Long before there was Christy Clark and “her” Family Day, long before Manitoba’s Louis Riel Day and even long before the 1996 proclamation of National Flag of Canada Day, there was my Uncle Ed.
Relegated by political history to a trivia question at best (Who sent Ray Perrault packing to the Canadian Senate?), Uncle Ed remains a forgotten figure amid all the hoopla over the 50th anniversary of the good old Canadian flag.
Yet it was Ed Nelson who stood in the House of Commons in the late afternoon of February 15, 1973 to introduce private member’s bill C-136. That bill brought forward by the guy lucky enough to have married my mom’s sister marked the first official effort to have February 15 proclaimed as a national holiday in celebration of the Canadian flag.
If the parliamentarians of the day had had the wisdom to pass Uncle Ed’s bill, the hodge-podge of February holidays across the country would not exist, and we would be united in easing our mid-winter blues all at the same time with Canada Flag Day. It was a near thing, too. Bill C-136 came very close to passing. More about that in a moment. But first, a bit of background.
Tommy Douglas gets his revenge
In 1972, Ed Nelson, wonderful high school English teacher, former first vice-president of the B.C. Teachers’ Federation and longtime member of the CCF/NDP, decided to give federal politics a whirl. He survived a tough fight to win the NDP nomination in Burnaby-Seymour. Then, as a political neophyte, he had to face the riding’s seasoned Liberal incumbent, Ray Perrault. Not only was Perrault a former leader of the provincial Liberal Party, he was loathed by the NDP for knocking off their beloved Tommy Douglas during the Trudeaumania juggernaut of 1968.

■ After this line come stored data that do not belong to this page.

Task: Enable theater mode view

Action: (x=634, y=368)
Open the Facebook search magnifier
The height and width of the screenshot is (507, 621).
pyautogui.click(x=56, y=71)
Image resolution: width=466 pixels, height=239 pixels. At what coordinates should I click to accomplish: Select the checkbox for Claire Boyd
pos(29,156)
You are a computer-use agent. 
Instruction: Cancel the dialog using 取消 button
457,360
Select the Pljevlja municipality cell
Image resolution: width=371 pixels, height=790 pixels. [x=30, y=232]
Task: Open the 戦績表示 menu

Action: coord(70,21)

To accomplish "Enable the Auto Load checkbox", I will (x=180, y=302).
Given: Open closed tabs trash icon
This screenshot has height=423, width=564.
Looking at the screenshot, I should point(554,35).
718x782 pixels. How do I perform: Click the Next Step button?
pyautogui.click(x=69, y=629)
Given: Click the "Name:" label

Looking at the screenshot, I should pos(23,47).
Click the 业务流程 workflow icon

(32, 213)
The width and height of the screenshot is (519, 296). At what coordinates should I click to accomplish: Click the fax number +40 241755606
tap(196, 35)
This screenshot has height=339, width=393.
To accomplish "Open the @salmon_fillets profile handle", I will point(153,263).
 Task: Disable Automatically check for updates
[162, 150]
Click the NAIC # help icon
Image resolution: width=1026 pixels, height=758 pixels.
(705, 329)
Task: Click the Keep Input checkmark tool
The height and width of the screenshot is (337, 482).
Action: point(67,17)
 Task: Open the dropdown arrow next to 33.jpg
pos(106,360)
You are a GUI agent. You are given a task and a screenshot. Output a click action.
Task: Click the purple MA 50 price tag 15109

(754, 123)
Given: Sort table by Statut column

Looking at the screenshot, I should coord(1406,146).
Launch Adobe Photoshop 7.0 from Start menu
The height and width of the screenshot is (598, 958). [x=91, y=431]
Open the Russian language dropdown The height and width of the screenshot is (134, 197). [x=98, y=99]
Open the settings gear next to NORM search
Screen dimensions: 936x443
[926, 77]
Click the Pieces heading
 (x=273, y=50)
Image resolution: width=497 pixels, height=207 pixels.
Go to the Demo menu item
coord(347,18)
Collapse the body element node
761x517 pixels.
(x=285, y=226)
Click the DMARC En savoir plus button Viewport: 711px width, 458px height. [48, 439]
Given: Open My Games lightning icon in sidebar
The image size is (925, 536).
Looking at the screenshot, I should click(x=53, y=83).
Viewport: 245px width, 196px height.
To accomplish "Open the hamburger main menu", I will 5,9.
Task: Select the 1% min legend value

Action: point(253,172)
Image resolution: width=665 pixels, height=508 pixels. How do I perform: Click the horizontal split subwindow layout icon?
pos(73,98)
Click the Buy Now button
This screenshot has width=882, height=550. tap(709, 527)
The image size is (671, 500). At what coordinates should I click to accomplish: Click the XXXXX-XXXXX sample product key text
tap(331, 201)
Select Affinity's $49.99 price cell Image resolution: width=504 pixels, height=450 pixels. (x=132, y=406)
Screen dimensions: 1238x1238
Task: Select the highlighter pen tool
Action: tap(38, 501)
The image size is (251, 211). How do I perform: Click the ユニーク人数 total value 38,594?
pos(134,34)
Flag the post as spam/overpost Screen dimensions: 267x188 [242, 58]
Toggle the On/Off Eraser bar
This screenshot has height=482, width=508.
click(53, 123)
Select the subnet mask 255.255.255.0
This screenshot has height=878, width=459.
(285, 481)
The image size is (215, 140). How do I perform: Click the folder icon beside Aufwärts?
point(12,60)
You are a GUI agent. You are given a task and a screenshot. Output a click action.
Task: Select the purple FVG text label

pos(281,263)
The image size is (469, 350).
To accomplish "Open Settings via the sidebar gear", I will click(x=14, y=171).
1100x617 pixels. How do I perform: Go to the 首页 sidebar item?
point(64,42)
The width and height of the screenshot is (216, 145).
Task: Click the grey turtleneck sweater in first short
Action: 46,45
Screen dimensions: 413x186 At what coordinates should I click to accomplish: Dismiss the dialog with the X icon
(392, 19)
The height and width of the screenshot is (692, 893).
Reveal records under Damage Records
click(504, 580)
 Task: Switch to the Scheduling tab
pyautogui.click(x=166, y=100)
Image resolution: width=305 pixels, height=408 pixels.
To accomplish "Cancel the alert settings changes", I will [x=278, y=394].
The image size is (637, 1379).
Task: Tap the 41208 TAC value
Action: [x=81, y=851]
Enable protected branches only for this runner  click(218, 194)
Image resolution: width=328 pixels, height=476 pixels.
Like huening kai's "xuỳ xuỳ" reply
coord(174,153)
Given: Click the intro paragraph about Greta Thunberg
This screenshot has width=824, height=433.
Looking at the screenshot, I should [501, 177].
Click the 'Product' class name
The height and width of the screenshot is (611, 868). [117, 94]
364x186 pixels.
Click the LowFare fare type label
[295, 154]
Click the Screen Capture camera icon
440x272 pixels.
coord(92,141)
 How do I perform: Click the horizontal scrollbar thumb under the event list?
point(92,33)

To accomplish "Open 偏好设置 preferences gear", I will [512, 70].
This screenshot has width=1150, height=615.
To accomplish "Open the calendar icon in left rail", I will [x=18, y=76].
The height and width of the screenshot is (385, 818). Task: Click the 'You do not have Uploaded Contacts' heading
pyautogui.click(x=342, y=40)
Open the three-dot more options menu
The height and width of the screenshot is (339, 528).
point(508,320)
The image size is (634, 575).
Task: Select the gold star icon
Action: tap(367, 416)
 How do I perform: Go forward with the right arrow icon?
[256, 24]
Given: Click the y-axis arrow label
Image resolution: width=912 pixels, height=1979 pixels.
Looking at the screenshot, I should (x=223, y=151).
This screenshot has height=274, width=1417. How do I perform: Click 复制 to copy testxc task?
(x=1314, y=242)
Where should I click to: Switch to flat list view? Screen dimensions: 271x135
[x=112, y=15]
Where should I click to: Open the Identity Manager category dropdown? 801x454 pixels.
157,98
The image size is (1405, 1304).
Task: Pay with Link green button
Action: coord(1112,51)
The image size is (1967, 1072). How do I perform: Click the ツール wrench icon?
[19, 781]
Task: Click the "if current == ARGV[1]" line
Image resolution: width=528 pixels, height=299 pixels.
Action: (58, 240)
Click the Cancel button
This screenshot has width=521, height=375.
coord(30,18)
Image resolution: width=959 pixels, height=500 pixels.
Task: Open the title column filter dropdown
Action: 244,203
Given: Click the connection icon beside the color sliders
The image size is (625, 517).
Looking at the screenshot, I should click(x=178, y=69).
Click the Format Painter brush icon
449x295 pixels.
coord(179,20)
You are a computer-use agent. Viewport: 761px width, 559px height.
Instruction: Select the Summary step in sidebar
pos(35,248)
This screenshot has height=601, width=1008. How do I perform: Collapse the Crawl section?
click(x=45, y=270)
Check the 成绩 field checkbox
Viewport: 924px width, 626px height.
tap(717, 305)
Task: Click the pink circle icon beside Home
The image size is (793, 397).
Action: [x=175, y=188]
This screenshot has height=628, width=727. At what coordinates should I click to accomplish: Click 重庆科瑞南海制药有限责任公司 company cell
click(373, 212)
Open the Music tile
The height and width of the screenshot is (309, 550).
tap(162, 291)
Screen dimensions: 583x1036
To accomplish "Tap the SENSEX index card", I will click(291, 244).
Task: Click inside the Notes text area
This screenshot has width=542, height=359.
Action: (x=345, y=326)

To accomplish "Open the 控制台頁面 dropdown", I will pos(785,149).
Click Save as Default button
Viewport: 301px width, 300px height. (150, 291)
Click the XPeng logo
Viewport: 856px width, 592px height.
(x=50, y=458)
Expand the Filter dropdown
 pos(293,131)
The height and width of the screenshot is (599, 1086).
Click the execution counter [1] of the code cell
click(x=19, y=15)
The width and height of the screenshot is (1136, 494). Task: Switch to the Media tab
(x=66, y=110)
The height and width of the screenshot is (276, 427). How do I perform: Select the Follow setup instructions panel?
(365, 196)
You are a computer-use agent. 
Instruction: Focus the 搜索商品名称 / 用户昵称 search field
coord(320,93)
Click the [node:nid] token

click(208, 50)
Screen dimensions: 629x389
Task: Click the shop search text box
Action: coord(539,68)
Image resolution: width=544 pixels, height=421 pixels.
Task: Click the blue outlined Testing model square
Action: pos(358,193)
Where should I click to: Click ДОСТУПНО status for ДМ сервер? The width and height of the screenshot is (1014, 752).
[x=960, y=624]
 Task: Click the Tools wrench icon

Yet, on election night, after a tense, nip-and-tuck count that lasted far into the night, the NDP got their revenge. My uncle upset the mighty Perrault by 289 votes. When he finally showed up at NDP headquarters, the roof nearly came off the place. The next day’s papers, hailed him as a political “giant-killer”. (After his loss, Ray Perrault was rewarded by Trudeau with an appointment to the Senate, where he spent 28 years during which, thanks to Allan Fotheringham, he became widely known as Senator Phogbound. All Uncle Ed’s fault.)
Alas, that night was probably the high point of my uncle’s brief political career. In politics, it’s not enough to be a good, decent guy like Ed Nelson. You have to be seen to be doing something — make the newspapers, create controversy with partisan sound bites, ask flamboyant questions in QP, and so on. My uncle didn’t really know how to do that kind of stuff. In the rough and tumble world of politics, diligently helping constituents with their problems, and making passionate speeches in favour of peace, women’s rights and Canadian unity didn’t cut much ice. In the next election, just 18 months later, he finished up the track, and that was that.
But he did have that one moment in the sun, when he moved second reading of his bill to “establish February 15 or the Monday following as a legal holiday, to be known as Canada Flag Day.”
Bill C-136 had been positively received from the beginning, rocketing to the top of the list of private member’s bills, which normally wind up where the sun don’t shine. In prior, all-party discussions, everyone seemed in favour. No less than parliamentary legend Stanley Knowles congratulated my uncle in the House “because if, as a new member, he should get a private member’s bill through during the first session he is here, what a future he has ahead of him. If I stick around long enough, I might have the same success.”
No one disagreed that a holiday between New Year’s and Easter was a good thing. During debate, however, the piling-on began. What about the Red Ensign and the Union Jack? Why not a day for John A. Macdonald? How about a general “Discovery Day” to celebrate all the country’s history?
The Honourable Member for Burnaby-Seymour responded to the foofaraw, thusly: “We Canadians are not normally flag waving, but I feel deeply that we should recognize the official flag of our country in a concrete way. Still further from my intent would be the encouragement of any jingoistic form of nationalism, because I believe that pride in our country and its institutions is best expressed by a quiet but deep respect for this symbol of our nation.” Nicely said, Uncle Ed. If only our current Prime Minister embraced that concept of quiet nationalism, without using the Canadian flag as a backdrop for his controversial, anti-terrorism polices…
The upshot was that, instead of just my uncle’s bill proceeding to committee, three bills were sent forward. The other two proposed John A. Day and Discovery Day as potential holidays. Still, there was general expectation that Canada Flag Day was the holiday mostly like to be proclaimed.
Sadly, when Bill C-136 came back to the House of Commons, the earlier consensus to let the bill whoosh through was gone. “Yukon” Erik Nielsen, brother of The Naked Gun‘s Leslie Nielsen, and a few other MPs denied the necessary unanimous consent to move the bill along to the next stage, and it died. More than 40 years later and more than 18 years after my uncle passed away, we still don’t have such a national holiday.
So, Happy Canada Flag Day, Uncle Ed. You were a man ahead of your time.
(Ignore the goof on the left. That’s Uncle Ed on the right.)